Bauform und Spielweise
Wann und von wo das Lauteninstrument eingeführt wurde, ist unklar. Es ist wohl jüngeren Ursprungs und hat sich aus der nordthailändischen Zupflaute süng entwickelt. Weiterhin ist die phin mit der größeren viersaitigen thailändischen Langhalslaute krajappi verwandt, deren Name auf die verschwundene indische kacchapi vina zurückgeht, die auch für die Lauten chapey dang veng in Kambodscha, hasapi in Sumatra und für die javanische Zither kacapi namensgebend war.
Die Saiten laufen wie bei der Gitarre über fünf bis acht Bünde am Hals, der hinter dem Wirbelkasten in einem seitwärts nach oben geschwungenen und dekorativ gestalteten Bogen ausläuft. Die Form des hölzernen Korpus ist weitgehend beliebig, sie kann rund, oval, rechteckig kastenförmig oder als Imitation einer Gitarre tailliert kastenförmig sein. Die Außenmaße des Korpus betragen 20 bis 30 Zentimeter, die Gesamtlänge des Instruments zwischen 60 Zentimeter und einem Meter. Je nachdem, ob die phin mit einfachen Mitteln von einem Amateurmusiker selbst hergestellt oder von einem Instrumentenbauer angefertigt wurde, unterscheidet sich die Qualität der Ausführung. Bei aufwendigen Instrumenten endet der Hals hinter dem Wirbelkasten in einer seitwärts weiterführenden, reich beschnitzten Krümmung. Korpus und Hals können aus mehreren Teilen zusammengesetzt oder aus einem einzigen dicken Holzbrett ausgesägt sein. In letzterem Fall wird das Innere des Korpus bis auf einen dünnen, birnen- oder tropfenförmigen Rand ausgesägt. Anschließend werden die Zargen beidseitig mit einer dünnen Holzplatte beklebt. Der flache Steg liegt lose auf der mit einem Schallloch unter den Saiten versehenen Decke.
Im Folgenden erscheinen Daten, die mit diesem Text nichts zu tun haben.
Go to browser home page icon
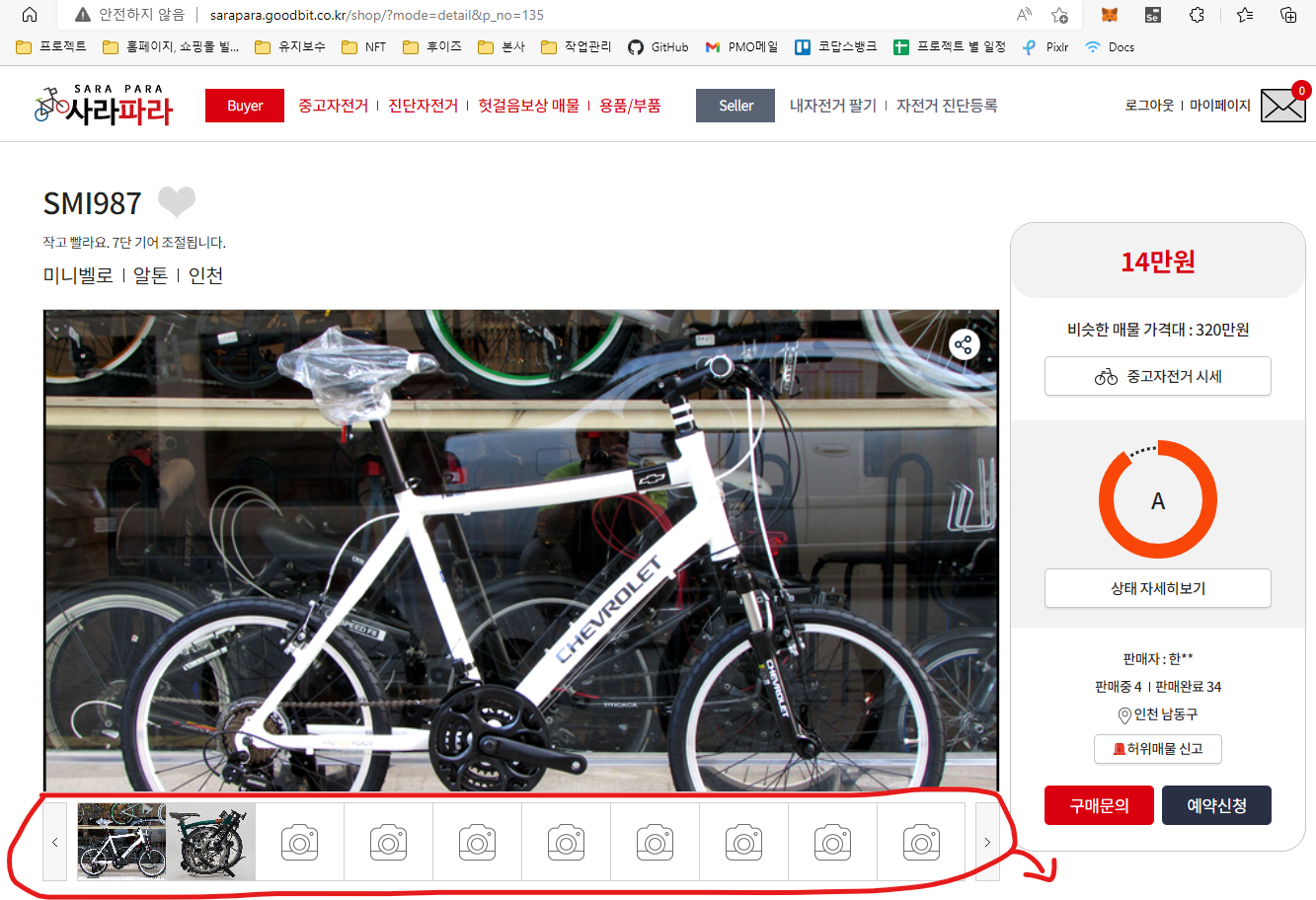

Die meisten Instrumente besitzen drei Metallsaiten, die auf die Tonhöhen A–d–a (lai yai), A–d–a (lai noi), A–a–a (hua tok mawn) oder A–a–e’ (lam ploen samai boran) gestimmt sind.[4] Bei der vierten Stimmung spielt der Musiker die Melodie in parallelen Quinten auf der mittleren und oberen Seite, während er mit der unteren Saite einen Bordunton hinzufügt. Ansonsten spielt er auf einer Saite die Melodie und stets den Bordunton auf der unteren Saite. Angerissen werden die Saiten mit einem Plektrum aus tierischem Horn in der rechten Hand. Viele Musiker verwenden seit den 1990er Jahren einen elektrischen Verstärker.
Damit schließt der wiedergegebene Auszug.